Testo selezionato:
L’obbligo di conciliazione e il cambiamento delle norme

La Repubblica dei Locresi di Epizephiri


Edil Merici

Di Giuseppe Pellegrino

A questo punto si capisce della previsione dell’obbligo di un tentativo di conciliazione (oggi diremmo mediazione) prima che si inizi un giudizio davanti al Magistrato, perché così da una parte si mira a temperare gli animi, dall’altra a evitare liti che, pur non essendo lunghe, certo sono di non facile soluzione. Si pensi alla limitatezza delle prove in un giudizio, che poteva essere solo di natura testimoniale, a eccezione dei contratti (singrafi) che recavano delle pattuizioni scritte. Il falso testimone è sempre esistito, se a Caronda, da parte di Aristotele, viene riconosciuta come un unico fatto sostanziale notevole la punizione del falso testimone. Così recita la norma carondiana: “Chi ha calunniato e ha dichiarato il falso in un processo sia condotto in giro per le strade della città con in testa una corona di tamerisco.”Poteva esserci anche il deferimento dell’interrogatorio alla controparte: prova questa che poteva essere demandata solo a un galantuomo. Per il resto nessun altro mezzo di prova.
XIII: “Deve esser escluso dai pubblici impieghi colui che fa vincere la sua ragione dall’ira.”
XVIII: “I Magistrati non siano ostinati, non giudichino per fare oltraggio e nel dare le sentenze non abbino presente né l’amicizia , né l’inimicizia, ma la giustizia. In tal guisa daranno giudizi giustissimi e si mostreranno degni del loro posto. Agli schiavi si comanda col timore, ai cittadini liberi con la riverenza o con l’onore; i magistrati devono mostrarsi tali che davanti a essi i rei debbono vergognarsi.”

Righe estratte:
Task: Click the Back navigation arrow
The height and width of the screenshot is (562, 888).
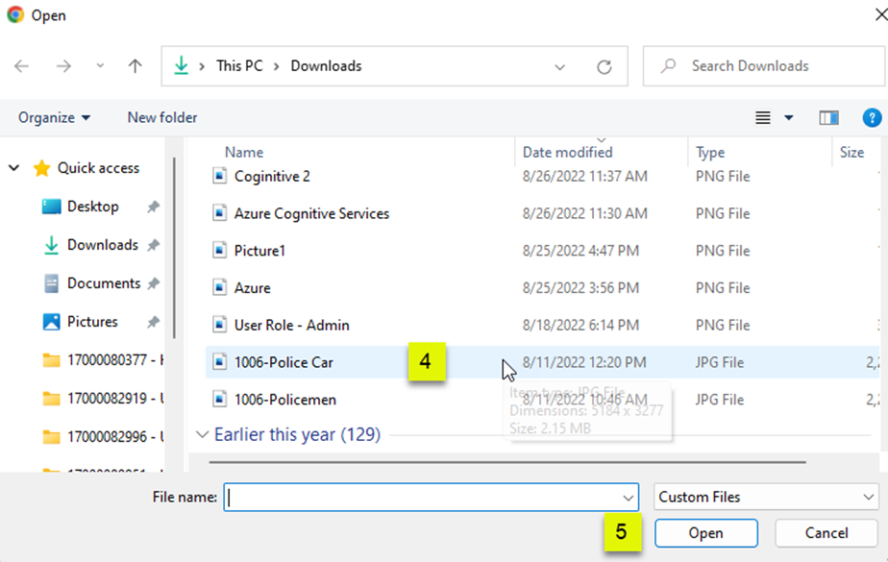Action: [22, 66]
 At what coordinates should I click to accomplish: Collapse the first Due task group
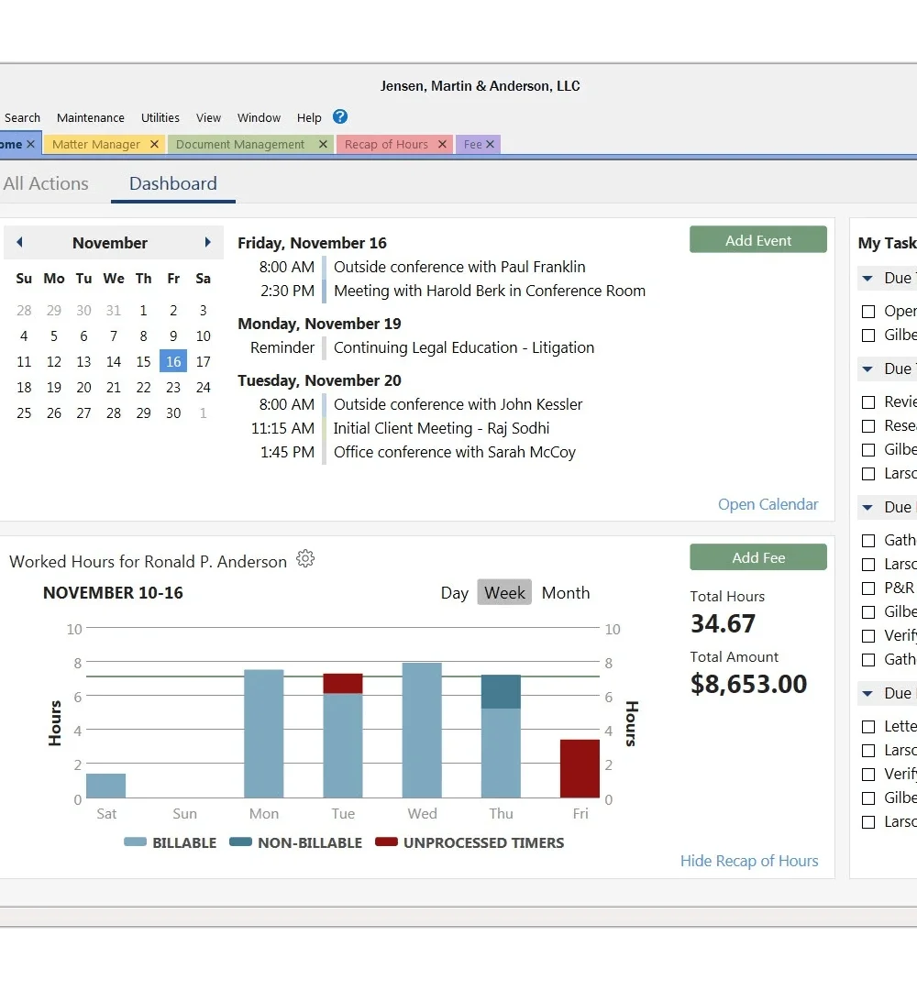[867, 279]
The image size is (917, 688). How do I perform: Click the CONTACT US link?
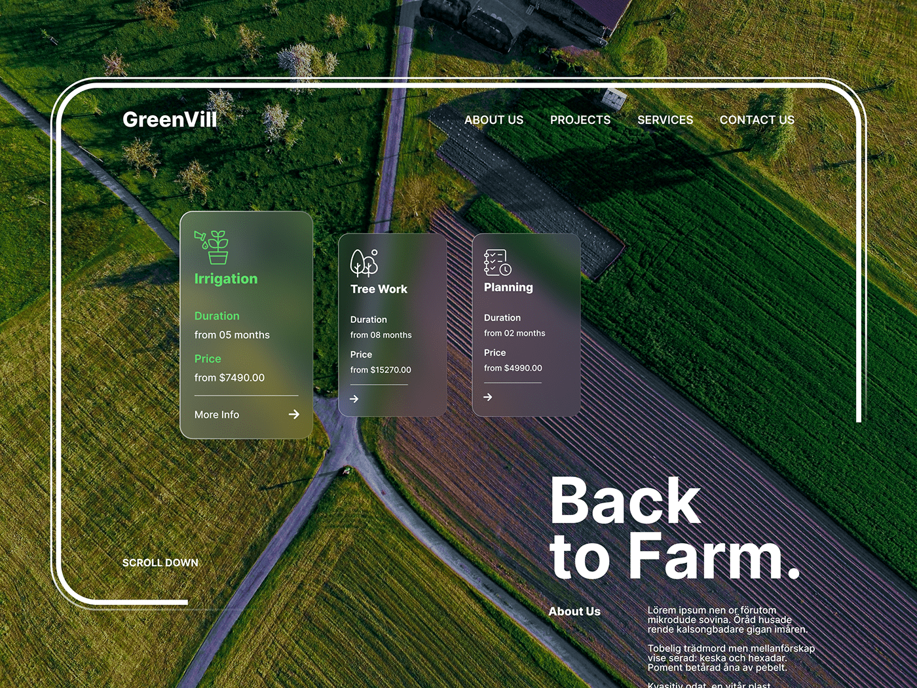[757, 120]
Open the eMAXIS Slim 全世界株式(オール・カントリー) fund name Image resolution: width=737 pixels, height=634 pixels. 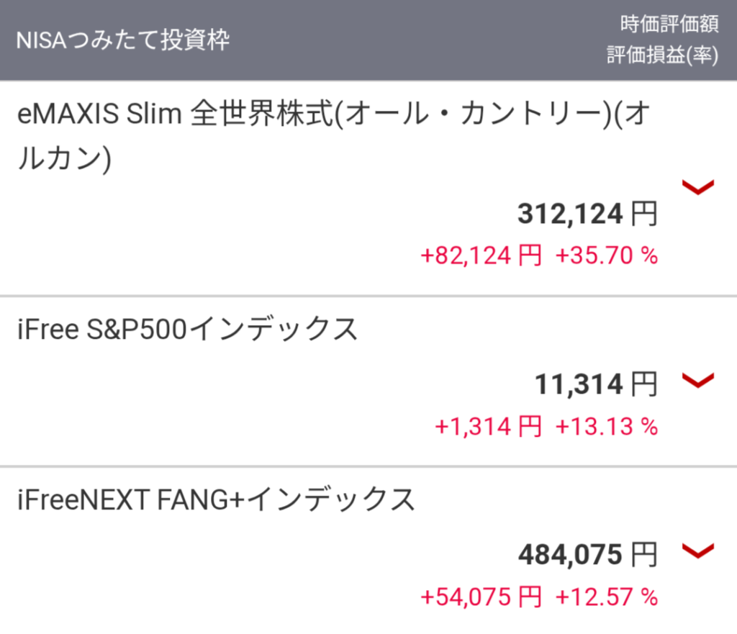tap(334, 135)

Attività richieste:
(a) Rispondi a queste domande basandoti sul testo selezionato:
(i) A eccezione dei contratti, di quale natura potevano essere le prove in un giudizio?
(ii) Che cosa doveva portare in testa, secondo la norma carondiana, chi aveva calunniato e dichiarato il falso in un processo?
(iii) Secondo la norma XIII, chi deve essere escluso dai pubblici impieghi?
(b) Trasforma in un elenco puntato il paragrafo del testo selezionato che inizia con «A questo punto si capisce», mantenendone i fatti principali.

Soluzioni dell'esercizio:
(a)
(i) Le prove potevano essere solo di natura testimoniale.
(ii) Doveva portare in testa una corona di tamerisco.
(iii) Deve essere escluso colui che fa vincere la sua ragione dall'ira.

(b)
- Prima di iniziare un giudizio davanti al Magistrato era obbligatorio un tentativo di conciliazione, che oggi si chiamerebbe mediazione.
- Lo scopo era temperare gli animi ed evitare liti che, pur non essendo lunghe, non erano di facile soluzione.
- Le prove potevano essere solo testimoniali. Facevano eccezione i contratti (singrafi), che contenevano pattuizioni scritte.
- Secondo Aristotele, l'unico fatto sostanziale notevole attribuibile a Caronda era la punizione del falso testimone.
- Per la norma carondiana, chi aveva calunniato e dichiarato il falso in un processo veniva condotto per le strade della città con una corona di tamerisco in testa.
- Si poteva deferire l'interrogatorio alla controparte, ma solo se questa era un galantuomo.
- Non esisteva nessun altro mezzo di prova.